Similar to the example regarding vitamin C and health, this study only found associative effects. However, just like it is incorrect to say that vitamin C causes a person to be healthy, it is also incorrect to say that moving to California will cause you to live longer.

**1.3 More examples**

Let us further investigate the differences between association and causation, by starting with Pearl’s three-level causal hierarchy (Figure 4 [Pearl, et al., 2016]). The first level is association, the second level is intervention, and the third level is counterfactual. The first level, association, involves just seeing what is. It invokes purely statistical relationships, defined by the naked data. It can handle questions such as “What does a symptom tell me about a disease?”. The second level, intervention, ranks higher than association because it involves not just seeing what is, but changing what we see. It can handle questions such as “What if I take aspirin, will my headache be cured?”. The top level is called counterfactuals. A typical question in the counterfactual category is “What if I had acted differently,” thus necessitating retrospective reasoning. Questions at level *i* can only be answered if information from level* i* or higher is available.

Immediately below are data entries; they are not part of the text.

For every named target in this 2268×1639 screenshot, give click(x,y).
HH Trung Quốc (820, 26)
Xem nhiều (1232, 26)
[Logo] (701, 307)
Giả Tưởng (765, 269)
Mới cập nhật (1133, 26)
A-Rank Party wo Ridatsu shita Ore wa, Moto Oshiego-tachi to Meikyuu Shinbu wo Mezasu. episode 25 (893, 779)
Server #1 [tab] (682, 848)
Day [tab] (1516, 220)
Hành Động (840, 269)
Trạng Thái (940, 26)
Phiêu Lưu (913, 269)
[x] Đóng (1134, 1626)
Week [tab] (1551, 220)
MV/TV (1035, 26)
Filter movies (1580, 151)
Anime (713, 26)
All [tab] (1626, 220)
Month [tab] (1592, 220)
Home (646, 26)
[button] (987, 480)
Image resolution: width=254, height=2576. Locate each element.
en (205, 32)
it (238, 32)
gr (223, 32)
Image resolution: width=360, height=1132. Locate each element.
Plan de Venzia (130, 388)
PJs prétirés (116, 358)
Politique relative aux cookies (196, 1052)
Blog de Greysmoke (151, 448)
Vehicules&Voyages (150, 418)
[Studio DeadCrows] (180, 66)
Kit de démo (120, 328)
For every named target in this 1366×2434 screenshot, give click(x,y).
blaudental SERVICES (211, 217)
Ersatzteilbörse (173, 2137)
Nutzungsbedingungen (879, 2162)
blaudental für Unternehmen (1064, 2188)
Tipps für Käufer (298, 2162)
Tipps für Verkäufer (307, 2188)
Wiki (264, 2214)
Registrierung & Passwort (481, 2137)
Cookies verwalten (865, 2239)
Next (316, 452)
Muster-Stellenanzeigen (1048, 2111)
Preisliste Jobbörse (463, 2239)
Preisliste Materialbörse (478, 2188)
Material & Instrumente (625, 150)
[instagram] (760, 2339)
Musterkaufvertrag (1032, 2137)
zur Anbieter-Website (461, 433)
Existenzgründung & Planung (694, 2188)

In the following, let us go through some real-world examples to show why causality matters in our daily life. Figure 5(a) plots the polio rate against ice cream sales in 1949. We can see that they are highly correlated. So does eating more ice cream increase the rate of polio? In the 1940s, public health experts certainly thought so. They even recommended that people stop eating ice cream as part of an “anti-polio diet”. Let us look at another example. Figure 5(b) gives the plots of ice cream sales and shark attacks. Again, they are highly correlated. So does eating ice cream lead to the increase of shark attacks? It seems very weird from our common sense. Then why are there high correlations in these two cases? From the plots, we can see that in both cases, there is a peak around August. From a causal view, in the first case, it is the temperature that affects both ice cream sales and polio rates. With the increase of temperature, both ice cream sales and polio rates increase, thus leading to a high correlation between ice cream sales and polio. Similarly, in the second case, temperature is also the confounder of ice cream sales and shark attacks. It is the ignorance of a confounder that causes the spurious correlation. If we directly analyze data at hand without investigation and thinking, it is possible to make misleading conclusions.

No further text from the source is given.